BT5153 Applied Machine Learning for Business Analytics

Course webiste for BT5153

View My GitHub Profile

BT5153

Selected Reports for 2019 Spring

Group 3

The report content is generally quite well done. There is good effort put in to construct dataset for their problem needs by combining various sources of data using various tools, which includes data gathering, cleaning, and transformation. This is in contrast to groups that just obtain data from a data source and sometimes just using it without analysis. There is also good work done in experimenting with various models with fine-tuning details clearly stated. Even constant/ adaptive learning rates, different activation functions, and weights for L2 regularisation were experimented for their neural network models. However, the report needs to be penalised due to the group leaving all important figures and results in the Appendix, which should have been regarded as optional materials. There is also a weird section where movie similarity is said to be useful to predict revenue, yet the group uses it just to identify similar movies instead of using this as a feature to predict movie revenue.

Group 4

The report is well done in general. Good work done in performing data analysis to discover over-presentation for one of the classification classes, looking at average length, syllabus, etc for the input text questions, analysing readability of questions. Also discussed why they used F1 instead of accuracy, good explanation of the strength of word embeddings over tf-idf features. Good work done in experimenting with traditional ML techniques, stacking, and a neural network. Also good work in using word clouds to see which unigrams and bigrams occur most frequently in sincere and insincere questions. There seems to be some confusion by claiming that word embeddings is a model when it is only initialising some weights of a neural network model. There must also be some mistakes made when running some of the models which displayed significant drop (up to half) in F1 when they introduced 6 additional features on top of their tf-idf 60000 features.

Group 12

Excellent work. The group demonstrated clearly how can various techniques work together to solve a business problem. The amount of effort and thought for this project is commendable. This is quite different from others approach in only building 1 model. They did an end-to-end data science project, starting with data scraping, then understanding the possible types of reviews, then labeling the reviews using sentiment analysis-topic models as a starting point, then curating list of replies, and lastly using machine learning algorithm to generate a reply to a review. The part on replies generation is interesting as it showcases how a problem can be solved with models of different complexities.

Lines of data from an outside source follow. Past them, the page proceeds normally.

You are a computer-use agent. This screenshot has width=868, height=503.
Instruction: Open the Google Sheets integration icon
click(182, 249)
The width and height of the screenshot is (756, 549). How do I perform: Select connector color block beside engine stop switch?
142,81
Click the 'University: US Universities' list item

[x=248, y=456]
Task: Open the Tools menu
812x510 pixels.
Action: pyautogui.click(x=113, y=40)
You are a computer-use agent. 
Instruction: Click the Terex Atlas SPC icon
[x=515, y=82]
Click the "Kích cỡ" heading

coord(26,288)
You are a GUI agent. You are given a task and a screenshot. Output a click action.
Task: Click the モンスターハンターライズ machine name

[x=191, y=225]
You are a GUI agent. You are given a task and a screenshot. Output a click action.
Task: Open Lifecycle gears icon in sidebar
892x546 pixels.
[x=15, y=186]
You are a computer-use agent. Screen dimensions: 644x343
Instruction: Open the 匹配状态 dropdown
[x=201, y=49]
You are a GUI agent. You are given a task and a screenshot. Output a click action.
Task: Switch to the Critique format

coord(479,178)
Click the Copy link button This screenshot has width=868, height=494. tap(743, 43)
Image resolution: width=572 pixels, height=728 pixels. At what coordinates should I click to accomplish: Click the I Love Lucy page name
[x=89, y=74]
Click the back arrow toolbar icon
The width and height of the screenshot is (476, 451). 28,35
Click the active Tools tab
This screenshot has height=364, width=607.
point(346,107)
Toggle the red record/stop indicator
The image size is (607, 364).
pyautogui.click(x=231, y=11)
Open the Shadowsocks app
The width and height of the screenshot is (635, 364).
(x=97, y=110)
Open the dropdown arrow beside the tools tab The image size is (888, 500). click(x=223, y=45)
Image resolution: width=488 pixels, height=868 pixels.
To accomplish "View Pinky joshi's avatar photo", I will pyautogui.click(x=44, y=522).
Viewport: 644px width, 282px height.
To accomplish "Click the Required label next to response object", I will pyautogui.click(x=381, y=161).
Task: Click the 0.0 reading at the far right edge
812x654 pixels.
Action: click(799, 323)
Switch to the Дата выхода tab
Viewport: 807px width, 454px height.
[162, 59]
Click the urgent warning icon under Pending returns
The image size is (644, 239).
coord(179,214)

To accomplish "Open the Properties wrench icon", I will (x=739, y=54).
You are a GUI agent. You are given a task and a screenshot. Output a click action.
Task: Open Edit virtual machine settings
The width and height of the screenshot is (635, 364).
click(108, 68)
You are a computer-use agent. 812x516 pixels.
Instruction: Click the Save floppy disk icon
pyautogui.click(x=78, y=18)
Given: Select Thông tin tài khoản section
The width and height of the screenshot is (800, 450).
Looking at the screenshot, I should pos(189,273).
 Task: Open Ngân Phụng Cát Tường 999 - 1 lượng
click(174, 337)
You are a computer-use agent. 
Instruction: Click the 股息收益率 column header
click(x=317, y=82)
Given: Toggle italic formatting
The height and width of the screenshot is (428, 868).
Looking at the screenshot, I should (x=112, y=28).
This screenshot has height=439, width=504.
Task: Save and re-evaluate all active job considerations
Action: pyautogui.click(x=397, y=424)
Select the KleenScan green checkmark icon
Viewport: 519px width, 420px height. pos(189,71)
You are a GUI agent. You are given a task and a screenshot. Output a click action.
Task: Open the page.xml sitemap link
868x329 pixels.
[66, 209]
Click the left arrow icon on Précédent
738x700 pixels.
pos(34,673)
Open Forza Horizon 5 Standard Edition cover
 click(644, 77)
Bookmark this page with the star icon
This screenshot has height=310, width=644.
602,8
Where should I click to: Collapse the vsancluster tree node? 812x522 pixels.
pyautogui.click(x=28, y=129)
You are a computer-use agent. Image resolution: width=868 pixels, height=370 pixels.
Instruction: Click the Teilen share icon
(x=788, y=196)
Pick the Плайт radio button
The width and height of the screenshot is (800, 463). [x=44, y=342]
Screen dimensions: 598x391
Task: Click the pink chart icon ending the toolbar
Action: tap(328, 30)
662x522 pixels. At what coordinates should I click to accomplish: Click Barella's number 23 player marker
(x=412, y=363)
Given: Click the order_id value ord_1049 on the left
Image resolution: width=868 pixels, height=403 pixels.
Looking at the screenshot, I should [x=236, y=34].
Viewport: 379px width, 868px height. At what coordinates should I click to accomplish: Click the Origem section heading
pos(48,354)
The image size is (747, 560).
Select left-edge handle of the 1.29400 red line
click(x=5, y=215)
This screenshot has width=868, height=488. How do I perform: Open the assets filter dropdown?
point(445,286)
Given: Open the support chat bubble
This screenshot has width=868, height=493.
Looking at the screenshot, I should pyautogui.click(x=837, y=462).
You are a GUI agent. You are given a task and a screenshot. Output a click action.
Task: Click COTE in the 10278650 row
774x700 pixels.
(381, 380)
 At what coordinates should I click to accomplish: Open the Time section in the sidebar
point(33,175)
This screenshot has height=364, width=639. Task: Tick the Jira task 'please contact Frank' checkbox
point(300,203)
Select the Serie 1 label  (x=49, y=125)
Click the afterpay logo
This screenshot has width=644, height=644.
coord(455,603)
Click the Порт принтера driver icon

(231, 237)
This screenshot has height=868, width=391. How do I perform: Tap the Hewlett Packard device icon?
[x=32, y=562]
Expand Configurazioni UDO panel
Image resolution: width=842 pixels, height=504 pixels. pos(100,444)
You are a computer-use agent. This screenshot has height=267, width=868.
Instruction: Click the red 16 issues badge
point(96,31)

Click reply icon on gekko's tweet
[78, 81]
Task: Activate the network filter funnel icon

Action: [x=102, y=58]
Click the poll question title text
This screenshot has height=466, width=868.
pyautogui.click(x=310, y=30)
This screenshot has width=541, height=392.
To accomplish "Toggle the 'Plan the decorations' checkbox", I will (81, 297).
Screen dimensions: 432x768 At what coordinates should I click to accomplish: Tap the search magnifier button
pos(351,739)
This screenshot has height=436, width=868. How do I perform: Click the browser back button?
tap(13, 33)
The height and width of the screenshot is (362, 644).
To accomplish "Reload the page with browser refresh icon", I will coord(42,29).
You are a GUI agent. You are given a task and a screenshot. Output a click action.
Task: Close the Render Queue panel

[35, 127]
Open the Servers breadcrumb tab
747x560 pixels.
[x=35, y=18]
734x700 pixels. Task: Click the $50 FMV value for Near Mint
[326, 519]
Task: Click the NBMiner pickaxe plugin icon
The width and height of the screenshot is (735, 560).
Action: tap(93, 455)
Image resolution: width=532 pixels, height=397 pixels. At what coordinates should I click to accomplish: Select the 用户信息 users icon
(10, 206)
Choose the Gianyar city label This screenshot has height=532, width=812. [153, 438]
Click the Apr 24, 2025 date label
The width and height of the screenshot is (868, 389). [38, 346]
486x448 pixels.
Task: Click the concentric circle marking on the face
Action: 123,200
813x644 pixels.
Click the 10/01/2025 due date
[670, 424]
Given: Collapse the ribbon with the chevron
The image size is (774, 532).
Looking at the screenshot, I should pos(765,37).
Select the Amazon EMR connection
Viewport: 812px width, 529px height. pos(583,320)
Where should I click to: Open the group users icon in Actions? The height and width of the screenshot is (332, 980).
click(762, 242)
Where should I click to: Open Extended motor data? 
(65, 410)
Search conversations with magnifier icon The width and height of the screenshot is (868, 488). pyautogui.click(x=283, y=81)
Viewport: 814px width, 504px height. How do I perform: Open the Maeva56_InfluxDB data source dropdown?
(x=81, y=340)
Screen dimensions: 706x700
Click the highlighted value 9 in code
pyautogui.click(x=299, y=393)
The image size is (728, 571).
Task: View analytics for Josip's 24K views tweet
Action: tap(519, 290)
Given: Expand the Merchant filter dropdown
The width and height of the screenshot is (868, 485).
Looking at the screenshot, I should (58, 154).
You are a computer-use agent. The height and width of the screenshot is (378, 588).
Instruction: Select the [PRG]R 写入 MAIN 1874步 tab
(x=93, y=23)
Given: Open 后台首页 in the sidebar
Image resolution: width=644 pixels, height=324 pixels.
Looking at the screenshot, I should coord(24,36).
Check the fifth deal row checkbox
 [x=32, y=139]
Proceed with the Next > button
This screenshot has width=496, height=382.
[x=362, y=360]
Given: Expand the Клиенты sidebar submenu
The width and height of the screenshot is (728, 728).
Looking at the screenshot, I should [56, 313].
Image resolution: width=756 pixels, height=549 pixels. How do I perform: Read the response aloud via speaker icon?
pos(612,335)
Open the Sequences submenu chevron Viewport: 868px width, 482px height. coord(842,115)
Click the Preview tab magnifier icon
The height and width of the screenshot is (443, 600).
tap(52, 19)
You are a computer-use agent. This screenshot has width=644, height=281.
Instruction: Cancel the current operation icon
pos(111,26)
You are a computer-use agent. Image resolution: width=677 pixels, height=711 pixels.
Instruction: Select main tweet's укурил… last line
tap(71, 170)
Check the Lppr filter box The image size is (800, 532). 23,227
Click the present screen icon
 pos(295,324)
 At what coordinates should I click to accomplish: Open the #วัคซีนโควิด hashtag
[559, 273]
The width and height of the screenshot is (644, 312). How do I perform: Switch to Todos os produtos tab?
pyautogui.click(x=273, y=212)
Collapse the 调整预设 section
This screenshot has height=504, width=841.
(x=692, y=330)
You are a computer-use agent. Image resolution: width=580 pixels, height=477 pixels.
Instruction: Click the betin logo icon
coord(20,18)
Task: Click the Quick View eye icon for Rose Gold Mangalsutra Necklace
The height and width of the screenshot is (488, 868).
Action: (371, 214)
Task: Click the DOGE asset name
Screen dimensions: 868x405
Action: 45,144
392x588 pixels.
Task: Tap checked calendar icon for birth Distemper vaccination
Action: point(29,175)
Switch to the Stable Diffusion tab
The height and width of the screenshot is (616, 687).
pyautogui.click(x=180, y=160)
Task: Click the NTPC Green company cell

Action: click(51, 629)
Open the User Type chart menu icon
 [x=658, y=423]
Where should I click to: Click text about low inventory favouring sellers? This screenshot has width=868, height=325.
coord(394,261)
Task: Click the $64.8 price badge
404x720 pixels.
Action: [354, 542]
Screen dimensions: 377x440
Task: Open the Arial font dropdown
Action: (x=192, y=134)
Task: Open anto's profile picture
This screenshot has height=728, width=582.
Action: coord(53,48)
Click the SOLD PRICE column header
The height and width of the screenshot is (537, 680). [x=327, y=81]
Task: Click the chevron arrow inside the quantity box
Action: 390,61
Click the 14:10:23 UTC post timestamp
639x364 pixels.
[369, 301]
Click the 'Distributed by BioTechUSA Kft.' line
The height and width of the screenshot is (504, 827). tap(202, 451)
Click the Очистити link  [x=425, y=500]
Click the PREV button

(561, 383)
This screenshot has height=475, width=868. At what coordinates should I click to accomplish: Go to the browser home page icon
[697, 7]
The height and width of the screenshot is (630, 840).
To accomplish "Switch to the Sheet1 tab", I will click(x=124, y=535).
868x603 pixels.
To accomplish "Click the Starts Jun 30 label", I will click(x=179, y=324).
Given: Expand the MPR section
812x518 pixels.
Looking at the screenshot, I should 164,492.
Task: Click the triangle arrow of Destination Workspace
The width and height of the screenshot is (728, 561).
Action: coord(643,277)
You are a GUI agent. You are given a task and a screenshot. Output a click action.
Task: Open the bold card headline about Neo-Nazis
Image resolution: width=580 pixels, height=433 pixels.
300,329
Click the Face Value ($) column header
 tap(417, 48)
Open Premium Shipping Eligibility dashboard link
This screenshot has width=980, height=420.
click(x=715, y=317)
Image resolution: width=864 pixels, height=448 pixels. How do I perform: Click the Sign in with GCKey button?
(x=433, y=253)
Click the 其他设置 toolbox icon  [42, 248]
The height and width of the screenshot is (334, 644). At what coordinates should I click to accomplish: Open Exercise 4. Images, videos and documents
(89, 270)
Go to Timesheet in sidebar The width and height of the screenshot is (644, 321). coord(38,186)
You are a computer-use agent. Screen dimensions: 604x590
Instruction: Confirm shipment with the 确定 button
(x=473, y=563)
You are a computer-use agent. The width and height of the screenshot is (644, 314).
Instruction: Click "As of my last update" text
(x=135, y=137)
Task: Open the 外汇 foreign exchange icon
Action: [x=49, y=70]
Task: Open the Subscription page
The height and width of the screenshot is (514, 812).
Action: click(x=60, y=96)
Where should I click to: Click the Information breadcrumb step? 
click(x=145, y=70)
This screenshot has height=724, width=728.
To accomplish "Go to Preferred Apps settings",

However, a better evaluation metric for the multi-class classification problem (section5.2) should be used instead of accuracy. While section 5.3 is a good attempt, its description and analysis are kind of abrupt, and can be improved upon.

Group 14

Excellent work. The report is coherent and clear. The ideas are well thought out, and the results from the model are actionable (recommending wine + giving a summary of description of the recommended wine). Even though the models selected are not as technical as the other groups, this project is a good showcase of how to bring value to business problems using analytics, even without state-of-the-art models. The thought process of using lessons learnt from previous step (i.e exploratory data analysis) in the next step (feature engineering) is very nicely illustrated. Just one point to note, the features engineering portion is a little fluffy and can be improved upon.